I just bought a LCP II and I am use to carrying my TCP with one in the chamber. The TCP has a double action trigger so even though there is one in the pipe, the hammer is forward in the pre-cock position. Pretty much the only way it can fire is if you purposely pull the long travel trigger. The LCP II on the other hand has a single action trigger so when you carry with one in the pipe the hammer is back and the hammer spring is under tension. I realize there is a pre-cock notch on the hammer that should act as a drop safety but no drop safety on the firing pin and, Ruger does give a warning as does Taurus, not to carry with one in the chamber. Forgive me if this has already been discussed extensively as I am new here.


----------



## Craigh (Jul 29, 2016)

When I carry my LCP II, I carry it ready to go. I would not own nor carry a pistol without having a round in the chamber. Dry fire that LCP II in a safe location and watch that hammer. Yes, it's pretensioned but still goes back a little during the pull and the pull is considerable enough to be like double action. I think it is one of the better mouse gun triggers out there and safe. I use Ruger's pocket holster.


----------



## Greybeard (Mar 17, 2013)

I agree that it is one of the better if not the best mouse gun trigger going these days.


----------



## Steve M1911A1 (Feb 6, 2008)

In any carry mode, use a holster which covers the triggerguard.
That will take care of the problem, real or perceived.

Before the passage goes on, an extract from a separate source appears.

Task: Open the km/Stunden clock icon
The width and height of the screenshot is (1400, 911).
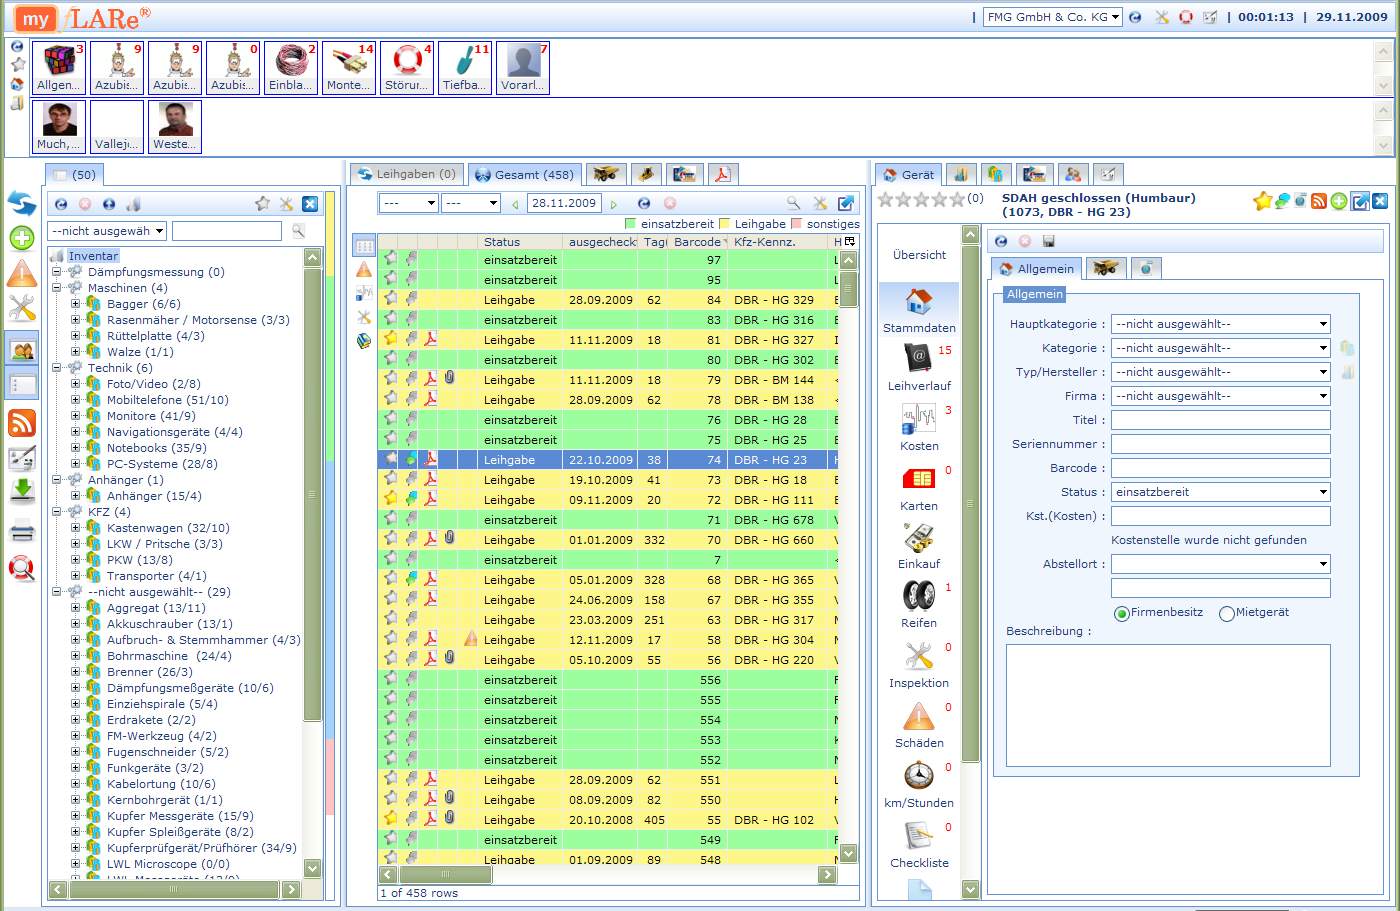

As Craig wrote, carrying a defensive weapon that is not immediately ready to go "BANG!" is a terrible mistake.
In a save-your-life situation, you won't have enough time to rack the slide, or, for that matter, to merely cock a hammer.


----------



## Greybeard (Mar 17, 2013)

How I carry mine now

pocket carry by TOM STRAIGHT, on Flickr

pocket carry-2 by TOM STRAIGHT, on Flickr


----------



## Steve M1911A1 (Feb 6, 2008)

Nice holster. Looks like really good workmanship.
Had I been making it, I might've cut the shape slightly differently, but I'm sure that it works very well for you.

Funny thing: After spending 30 years as a leathersmith, I had my own pocket holster made for me...out of sticky, artificial (plastic) material...by Robert Mika.


----------



## Greybeard (Mar 17, 2013)

I like it because it is easy to get in and out of my pocket but stays in the pocket when you draw the pistol.


----------